**GIVEN TEXT**:
****************************************
The impact of divorce is significant for spouses and their children, according to various global studies — a 2018 paper published in the journal Demography found that divorced women experience declines in household income, standards of living and risk poverty (a fate Kim, with a reported net worth of $1 billion, is obviously spared). And divorced men tend to suffer health-wise; according to Harvard Health Publishing, married men are healthier and live longer than divorced, widowed or never-married men, although the university questions marriage as the sole explanation. There are also nuanced challenges for children of divorced couples who face threats to their economic security, emotional wellbeing and academic success, per a 2014 literature review.
But the emotional charge of divorce, the rate of which is 2.7 per 1,000 people in the population, according to the Centers for Disease Control and Prevention, can feel like defeat. In 2016, when Drew Barrymore divorced Will Kopelman, the father of her two children, she told Chelsea Handler on the Netflix series Chelsea, "When you break up with somebody, you're like, 'Yeah, that didn't work.' When you get divorced, you're like, 'I'm the biggest failure. This is the biggest failure,'" she said on the episode. "It's so shameful and hard to actually go through that, even privately."
****************************************
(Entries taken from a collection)

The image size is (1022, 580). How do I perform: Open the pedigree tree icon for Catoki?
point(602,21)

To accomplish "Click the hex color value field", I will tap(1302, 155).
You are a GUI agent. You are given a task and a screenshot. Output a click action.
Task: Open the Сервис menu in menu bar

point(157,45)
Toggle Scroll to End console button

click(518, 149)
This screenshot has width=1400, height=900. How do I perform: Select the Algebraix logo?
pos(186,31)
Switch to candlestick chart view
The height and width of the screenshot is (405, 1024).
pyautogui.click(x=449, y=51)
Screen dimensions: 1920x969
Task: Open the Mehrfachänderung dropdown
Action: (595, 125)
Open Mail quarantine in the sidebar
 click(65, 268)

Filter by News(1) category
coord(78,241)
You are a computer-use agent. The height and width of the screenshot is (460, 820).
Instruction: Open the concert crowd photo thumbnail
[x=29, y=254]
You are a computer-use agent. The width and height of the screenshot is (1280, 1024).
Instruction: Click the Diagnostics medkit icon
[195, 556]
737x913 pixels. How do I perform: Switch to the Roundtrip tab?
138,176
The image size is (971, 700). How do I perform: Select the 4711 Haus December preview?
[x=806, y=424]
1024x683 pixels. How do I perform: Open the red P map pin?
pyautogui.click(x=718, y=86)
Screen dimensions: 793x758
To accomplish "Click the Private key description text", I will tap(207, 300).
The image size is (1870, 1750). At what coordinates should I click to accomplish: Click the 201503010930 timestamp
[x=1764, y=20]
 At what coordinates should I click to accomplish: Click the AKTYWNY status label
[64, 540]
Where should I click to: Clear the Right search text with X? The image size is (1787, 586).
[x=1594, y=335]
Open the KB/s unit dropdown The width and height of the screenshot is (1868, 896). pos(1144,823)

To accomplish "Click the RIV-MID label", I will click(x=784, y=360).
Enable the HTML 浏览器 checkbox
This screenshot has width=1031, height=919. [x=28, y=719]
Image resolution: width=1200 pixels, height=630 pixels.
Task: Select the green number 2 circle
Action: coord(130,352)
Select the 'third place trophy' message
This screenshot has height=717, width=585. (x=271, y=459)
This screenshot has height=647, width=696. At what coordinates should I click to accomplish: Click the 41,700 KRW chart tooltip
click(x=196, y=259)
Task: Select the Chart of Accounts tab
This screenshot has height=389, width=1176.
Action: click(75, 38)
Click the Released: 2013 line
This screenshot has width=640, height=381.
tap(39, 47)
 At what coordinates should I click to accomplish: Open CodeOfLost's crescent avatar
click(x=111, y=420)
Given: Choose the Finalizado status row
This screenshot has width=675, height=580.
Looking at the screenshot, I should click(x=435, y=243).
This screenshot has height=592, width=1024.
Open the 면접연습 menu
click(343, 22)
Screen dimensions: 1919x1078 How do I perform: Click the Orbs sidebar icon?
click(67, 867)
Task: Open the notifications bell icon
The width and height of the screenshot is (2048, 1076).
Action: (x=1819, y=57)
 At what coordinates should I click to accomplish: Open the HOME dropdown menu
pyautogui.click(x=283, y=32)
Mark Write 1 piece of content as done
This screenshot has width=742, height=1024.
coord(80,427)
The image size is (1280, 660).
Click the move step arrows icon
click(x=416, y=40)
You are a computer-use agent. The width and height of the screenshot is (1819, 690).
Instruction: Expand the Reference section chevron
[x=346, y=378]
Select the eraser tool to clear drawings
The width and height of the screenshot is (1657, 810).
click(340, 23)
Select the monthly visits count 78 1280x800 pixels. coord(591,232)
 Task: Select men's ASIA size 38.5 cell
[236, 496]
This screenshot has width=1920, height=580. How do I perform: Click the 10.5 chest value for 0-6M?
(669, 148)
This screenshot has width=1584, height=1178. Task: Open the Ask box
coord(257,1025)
****************************************
**PROBLEMS TO WORK ON**:
1. Name every person mentioned in the passage on divorce.
2. According to the passage on divorce, what is the divorce rate reported by the Centers for Disease Control and Prevention?

**ANSWERS TO THE EXERCISES**:
1. Kim, Drew Barrymore, Will Kopelman, Chelsea Handler

2. 2.7 per 1,000 people in the population